Across from her, Jacks stirred.
Evangeline slowly lifted her eyes from the page in time to see his shoulders shudder—as if he was having a bad dream.
She wondered, briefly, what sort of things might haunt Jacks. He had once told her the story of the girl who’d made his heart beat again—the one girl who had survived his fatal kiss. She was supposed to be his one true love, but instead she stabbed him in the heart and chose to love another. At the time, Evangeline had believed that was Jacks’s greatest tragedy, but now she suspected there were even deeper wounds in his past.
Once again, she thought about the picture she’d seen of the Merrywood Three. She knew Jacks said they had died and that the storybooks lied. Yet she couldn’t completely dispel the idea that Jacks was part of this trio.
If only she knew more about them. All she knew was that Lyric Merrywood was the son of a lord.
The archer wasn’t named, but she was still drawn to the idea that he was the Archer from The Ballad of the Archer and the Fox.
Then there was Castor Valor, the prince.
According to the stories, all the Valors had been beheaded. But if anyone could have escaped death, it would have been Jacks. And if Jacks had been the only Valor to survive, if he’d lived to see his whole family killed, then of course it would have destroyed him. It also explained why he would want to open the Valory Arch—as one of the Valors, he would know better than anyone what the Valory contained.
Jacks rolled his neck and made a sound somewhere between a sigh and a groan. He was waking up.
Evangeline turned her gaze out the window before he opened his eyes and caught her staring.
Outside, the scenery had shifted. She wondered if they’d taken a wrong turn. Gone were the snowdrifts and winter birds. Murky gray replaced the blue of the skies and turned the snow on the ground to sludge.

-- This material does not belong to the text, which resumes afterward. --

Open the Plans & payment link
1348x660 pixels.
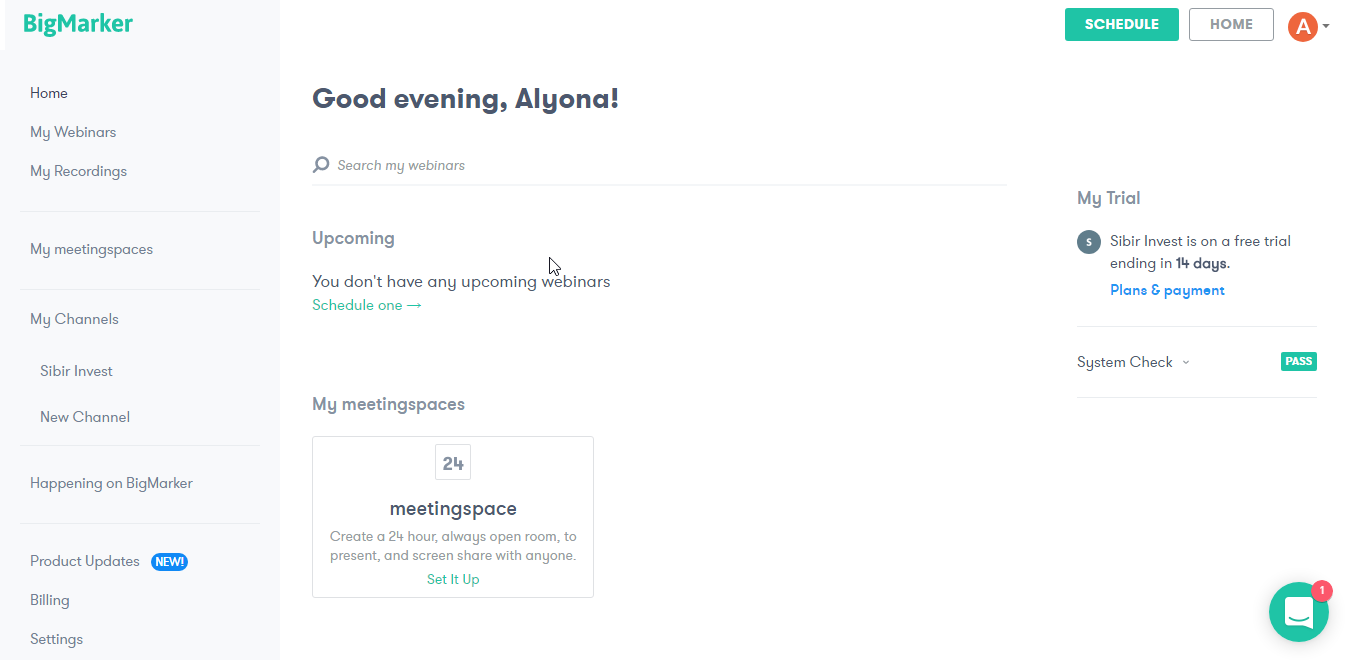coord(1167,290)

In her father’s curiosity shop, Evangeline had once opened a very fine-looking crate of imported storybooks from the Icehaven Isles. The covers were lovely mint-green leather, with rose-gold embossing and the most beautiful foil designs. She’d felt impossibly eager to open them and see what sort of tales were inside. But all she’d found was ash, as if someone had set a match to the center of the pages and burned away each word.
This place reminded her of those books, but instead of words, it was color and feeling and hope that had been vanquished—it was green needles on trees and red painted doors and blue cobblestones. Even the color of the snow had been leached away, turning it a despairing shade of gray.
In the distance, it looked as if there might have been a village once, but now there were only the bones of dead cottages and abandoned pieces of a township. The road changed as well, turning bumpy and craggy and shaking the carriage as it wended its way through a forest of skeletal trees without any leaves.
Evangeline shivered. She hadn’t realized until that moment that the coach had been growing colder and colder. The heated bricks at her feet had lost their warmth, and now they felt like ice. She tried to pull her cloak tighter, but it didn’t help. It was as if this chill were a living thing. Fog seeped in through the cracks around the carriage door, smelling faintly of decay. It covered her boots and froze her toes as the coach rocked over a great gash in the road that nearly jostled her out of her seat.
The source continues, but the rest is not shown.